Friday 19 July 2013

The REAL Gains


It’s gym day – the most important day of the week!! Like the last 750m of a rowing race, you’re ready to UNLEASH that inner beast. You’re muscles are swelling, your veins are pumping, and you can taste that chocolate-flavored protein shake from a mile away.  Yes, today’s the day of all days! The day where a boy becomes a man, and a man becomes… well manlier. But unlike every other jack-headed gym-goer, you’re not here for the curls, or the girls.  No. You’re an athlete who trains with a purpose.



We all want to look fit and strong! But for an elite athlete, there’s a difference between LOOKING, and BEING. We train with SPECIFICITY. Yes we’ve all heard the word. But how many of us actually apply it? No matter how tempting it is, you’re never going to catch an elite rower mapping veins, grating cheese, or intimidating themselves in the mirror.

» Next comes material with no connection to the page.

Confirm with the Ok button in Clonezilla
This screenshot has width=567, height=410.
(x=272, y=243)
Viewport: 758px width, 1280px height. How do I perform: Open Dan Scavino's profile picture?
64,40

So what exercises do we do? Well it may come to surprise some of you that rowing is in fact 70% legs. Which is one of the reasons the squat rack is sometimes considered our second home. Squatting is ESSENTIAL in improving a rower’s leg-drive, as well as maintaining control up the slide. It’s also an exercise that puts a huge emphasis on TECHNIQUE. Yes it’s beneficial, but can also be dangerous if performed incorrectly. So don’t cut it short! No one's going to admire how much weight you can carry on your back. They already invented a movement for that – it’s called half-slide rowing.

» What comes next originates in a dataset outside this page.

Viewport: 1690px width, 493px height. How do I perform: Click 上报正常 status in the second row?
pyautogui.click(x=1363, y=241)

Like in a boat, make sure you go for LENGTH, whilst maintain a strong core. ‘Ass to grass’ as some call it. No one cares if you can only squat the bar. Come race day, you’ll be tearing down the course with LENGTH, CONTROL and POWER.

Rowers torture themselves with legwork almost everyday. Pain is our best friend, and stairs are our worst nightmare. But whilst legs make up the majority of a rowing stroke, the arms and bodies are there to deliver the final blow. They’re only 30% of the stroke, but when a race is down to the line, they can be the difference between winning and losing.

The generic question going around a gym is “how much do you press?” But in the boatsheds it’s “how much do you pull?” Bent-over row, seated row and upright row are all exercises that employ SPECIFICITY. I mean it’s blatantly obvious: they all finish with ‘row’.  Like the squats, timing and technique are essential. EXPLOSIVE in the pulling phase, and CONTROLLED in the releasing phase. Cheating the exercise means you’re cheating yourself, and your never going to get those gains back.



Specificity is an essential word in the training program of an elite athlete. It just takes motivation and some common sense to figure out how to use it. We’re all presented with a choice at some point: dissolve amongst all the other gym junkies out there, or rise above the average being and push yourself to your very best athletic ability. I say it’s time to achieve a real goal, one that’s gold and hangs from your neck.